Creating a Custom Service

Let us run a Python Flask app as a systemd service. The app is at /opt/myapp/app.py.

First, create a user for the app (never run app services as root):

sudo useradd --system --no-create-home --shell /bin/false myapp
sudo chown -R myapp:myapp /opt/myapp

Create the unit file:

sudo nano /etc/systemd/system/myapp.service

[Unit]
Description=My Flask Application
After=network.target postgresql.service
Requires=postgresql.service
 
[Service]
Type=simple
User=myapp
Group=myapp
WorkingDirectory=/opt/myapp
Environment=FLASK_ENV=production
Environment=DATABASE_URL=postgresql://localhost/myapp
ExecStart=/opt/myapp/venv/bin/python app.py
ExecReload=/bin/kill -HUP $MAINPID
Restart=on-failure
RestartSec=10
StandardOutput=journal
StandardError=journal
 
[Install]
WantedBy=multi-user.target

Reload systemd so it sees the new file, then start:

sudo systemctl daemon-reload
sudo systemctl enable --now myapp
sudo systemctl status myapp

Note: daemon-reload is required any time you create or edit a unit file.

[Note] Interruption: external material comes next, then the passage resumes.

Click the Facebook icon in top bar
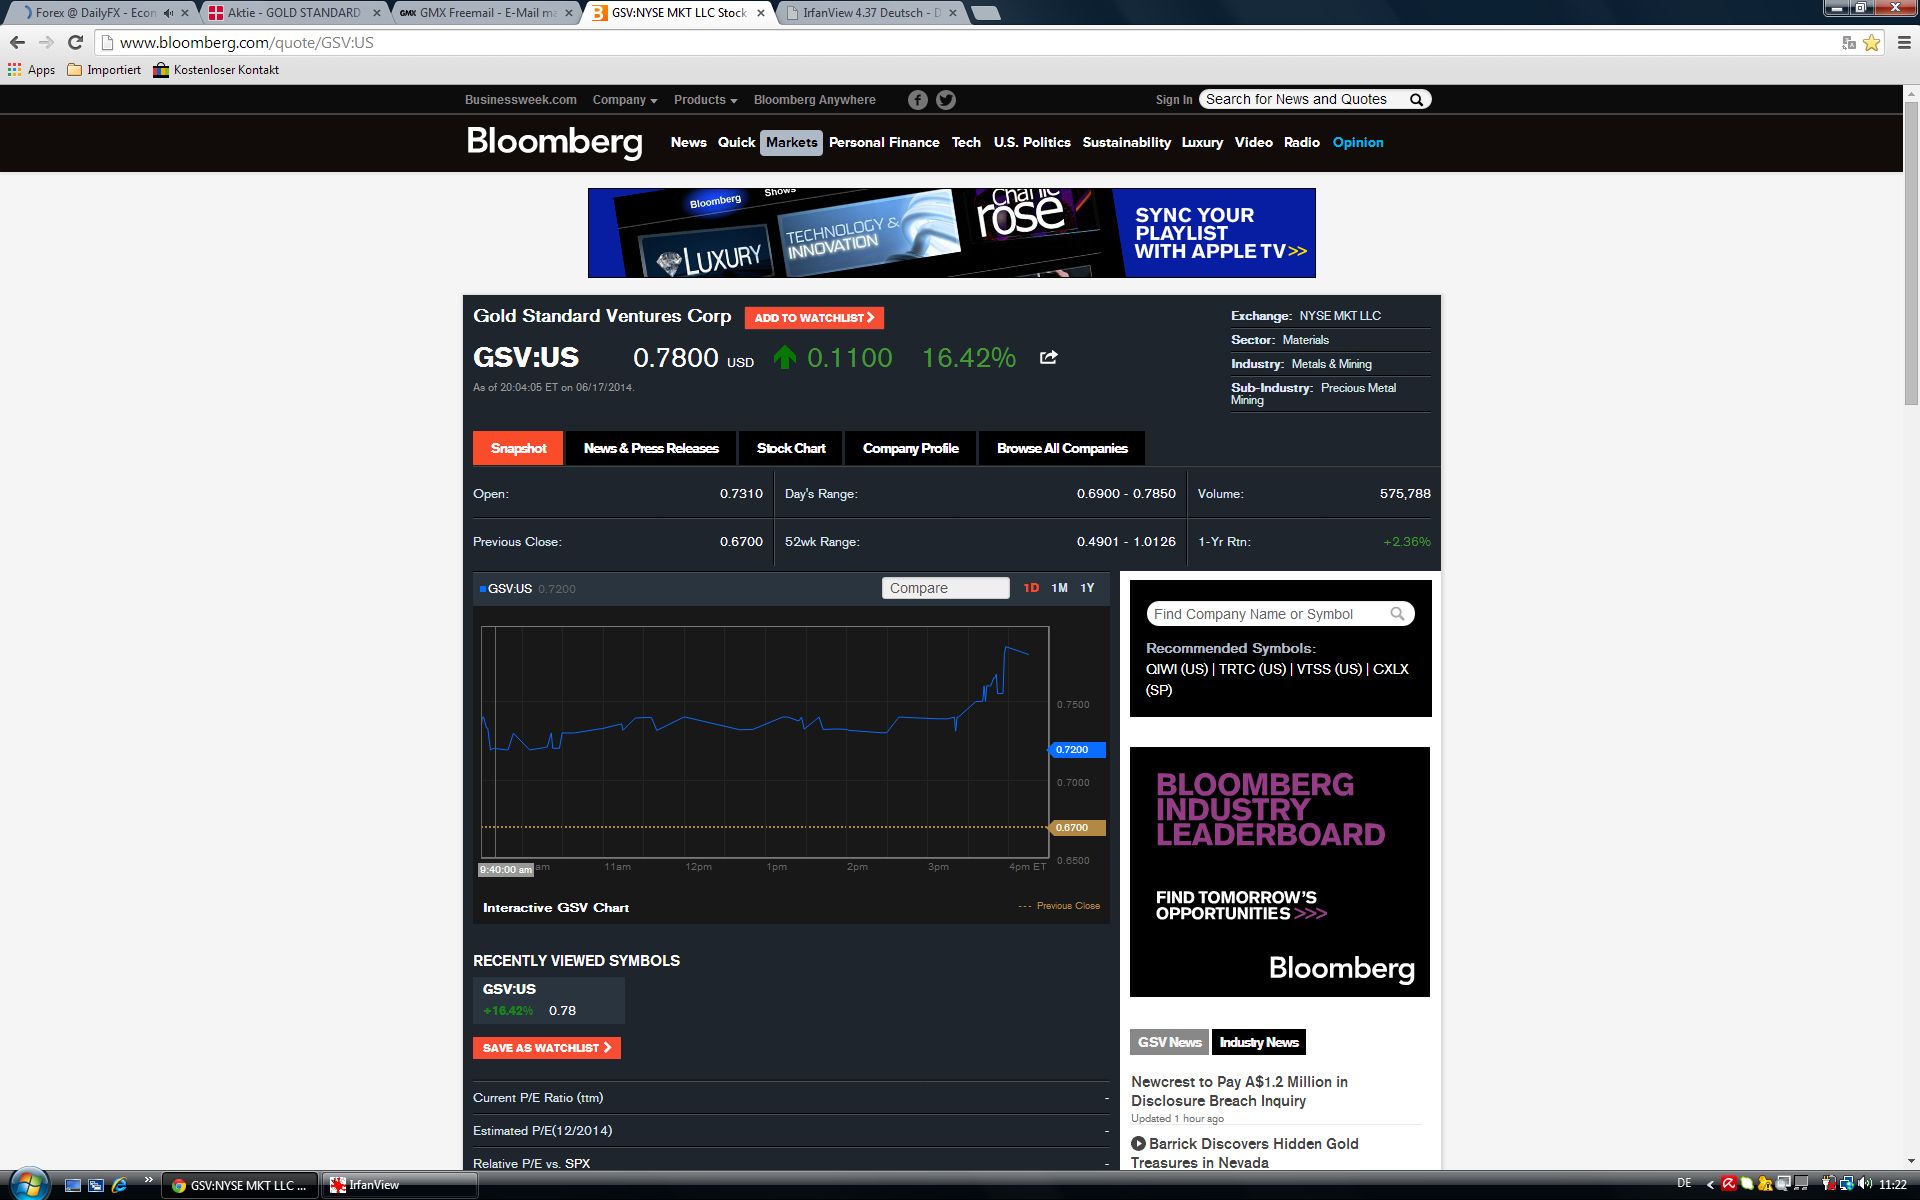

Without it, systemd uses the cached version.

Reading Logs with journalctl

All service output goes to the journal. journalctl is how you read it:

# All logs for a service
sudo journalctl -u myapp
 
# Last 50 lines
sudo journalctl -u myapp -n 50
 
# Follow in real time (like tail -f)
sudo journalctl -u myapp -f
 
# Logs since last boot
sudo journalctl -u myapp -b
 
# Logs in a time range
sudo journalctl -u myapp --since "2026-06-29 10:00" --until "2026-06-29 11:00"
 
# Show only errors
sudo journalctl -u myapp -p err

Service Dependencies: After= and Requires=

After= means "start after this unit is active, but do not fail if it is not present." Requires= means "this unit is required — if it fails, stop my service too."

Common pattern for a web app that needs a database:

[Unit]
After=network.target postgresql.service
Requires=postgresql.service

If you only need the network to be up (not a specific service):

[Unit]
After=network-online.target
Wants=network-online.target

Wants= is softer than Requires= — it attempts to start the dependency but does not fail if it cannot.

Common Errors and Fixes

"Failed to start" with status=1

Check the journal immediately:

sudo journalctl -u myapp -n 30 --no-pager

Usually a path error in ExecStart=, missing environment variable, or permission issue.

"Unit not found"

You forgot daemon-reload after creating the file:

sudo systemctl daemon-reload

Service starts then immediately exits

Set Type=simple and make sure your ExecStart= command stays in the foreground. If your app daemonizes itself, use Type=forking instead.

"Permission denied" in logs

Check the User= directive. The user must have read access to the working directory and execute permission on the binary.

What DevOps Engineers Need to Know Day-to-Day

In practice, most of your systemd work involves:

1. systemctl status <service> — first command when something is broken
2. journalctl -u <service> -f — following logs during deployment
3. systemctl restart <service> — after config changes
4. systemctl enable <service> — making sure services survive reboots
5. Writing simple unit files for custom apps or scripts

You will not need to write complex timer units or socket activation in most DevOps roles, but understanding the basic unit file structure means you can read and debug any service configuration on any Linux system.